11. Mai: Twitter kündigt an, ausgewählte Tweets künftig einem Faktencheck zu unterziehen. Seit kurzem widersprechen Fake News den Nutzungsbedingungen der Plattform. Über Twitter dürfen lediglich Rassismus und Dummheit verbreitet werden.

24. Mai: Annalena Baerbock erfindet bei Anne Will das schöne Wort „SteuerInnenzahlerbund“ und macht damit dankenswerterweise auf die Steuer Pay Gap aufmerksam.

27. Mai: Im Bundestag wird das Blutspendeverbot für Schwule erörtert: Männliche Homosexuelle sind seit drei Jahren zur Blutspende zugelassen, wenn sie zuvor ein Jahr lang enthaltsam leben; damit wird man leichter Priester als Blutspender. Die Opposition verlangt, diese Diskriminierung aus dem Transfusionsgesetz zu streichen. Sven Lehmann von den Grünen vergleicht die Haltung der Regierung mit derjenigen zur Organspende im Januar dieses Jahres: „Schwule Organe sind offenbar erwünscht, schwules Blut aber nicht.“ Warum er dann damals selbst gegen die Erleichterung der Organspende gestimmt hatte, erklärt er nicht. CDU und AfD argumentieren indessen, Schwule seien eine Risikogruppe für HIV-Übertragungen und dürften daher weiter diskriminiert werden. Die SPD lässt durchblicken, dass sie die bestehende Regelung für komplett absurd halte, aber wie immer im Rahmen der Koalitionsdisziplin für ihre Beibehaltung stimmen werde. Lebenserhaltende Maßnahmen für die Partei scheinen immer aussichtsloser. Zum behaupteten Risiko durch Schwule beim Blutspenden: In den letzten zwanzig Jahren waren von etwa 120 Millionen Blutkonserven gerade einmal sechs HIV-infiziert, davon stammten nur zwei von Schwulen. Es ist also wahrscheinlicher, auf einer Corona-Demo vom Blitz in den Aluhut getroffen zu werden, als sich durch eine Blutspende mit HIV zu infizieren.

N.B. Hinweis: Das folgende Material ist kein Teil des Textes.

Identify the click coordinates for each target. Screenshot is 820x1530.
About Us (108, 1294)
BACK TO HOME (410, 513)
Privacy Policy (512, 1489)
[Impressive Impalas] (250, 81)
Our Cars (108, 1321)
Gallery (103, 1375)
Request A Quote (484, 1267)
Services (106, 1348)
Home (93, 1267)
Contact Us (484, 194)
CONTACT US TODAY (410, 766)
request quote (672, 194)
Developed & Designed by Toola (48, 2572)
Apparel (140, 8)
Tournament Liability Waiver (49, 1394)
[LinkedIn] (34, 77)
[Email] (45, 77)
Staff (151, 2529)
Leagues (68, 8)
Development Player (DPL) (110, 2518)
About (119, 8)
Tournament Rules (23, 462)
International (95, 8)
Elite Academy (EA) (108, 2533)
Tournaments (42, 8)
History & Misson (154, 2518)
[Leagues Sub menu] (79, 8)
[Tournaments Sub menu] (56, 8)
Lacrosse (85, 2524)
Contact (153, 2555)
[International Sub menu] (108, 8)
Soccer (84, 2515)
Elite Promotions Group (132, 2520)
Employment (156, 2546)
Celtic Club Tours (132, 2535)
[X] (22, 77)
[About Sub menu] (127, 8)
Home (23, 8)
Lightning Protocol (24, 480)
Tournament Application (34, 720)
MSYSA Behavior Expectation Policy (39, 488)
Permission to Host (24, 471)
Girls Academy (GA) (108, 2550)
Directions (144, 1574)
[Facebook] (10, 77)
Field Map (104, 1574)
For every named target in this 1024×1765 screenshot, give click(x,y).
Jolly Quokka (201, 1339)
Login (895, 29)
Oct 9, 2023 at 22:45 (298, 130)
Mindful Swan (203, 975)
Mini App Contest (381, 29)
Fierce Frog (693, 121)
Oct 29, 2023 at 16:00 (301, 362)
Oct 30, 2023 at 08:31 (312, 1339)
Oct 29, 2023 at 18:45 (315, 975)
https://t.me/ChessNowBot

28. Mai: Eine der größten Diskriminierungen ist endlich vorbei: Der Bundestag stimmt für die Einführung einer jüdischen Militärseelsorge. Da Beten für Bundeswehrsoldaten im Einsatz oft ratsam ist und ungesegnete Waffen vermutlich noch schneller auseinanderfallen als sowieso schon, erscheint es sinnvoll, den positiven Einfluss auszuweiten, den die Religion seit Jahrtausenden auf den Weltfrieden ausübt. Auch wenn in der Bundeswehr vieles nicht koscher ist, geht es in der Truppe künftig rabbi-at zu: Der Stahlhelm wird mit einer Kippa geflickt, aus Zapfenstreich wird Lichterfest, Schlammrobben heißt jetzt Laubhüttenfest, bei simulierten Häuserkämpfen werden Gebetskästchen an die Türen gehängt, und bei Ekelritualen wird Rinder- statt Schweineleber eingeflößt.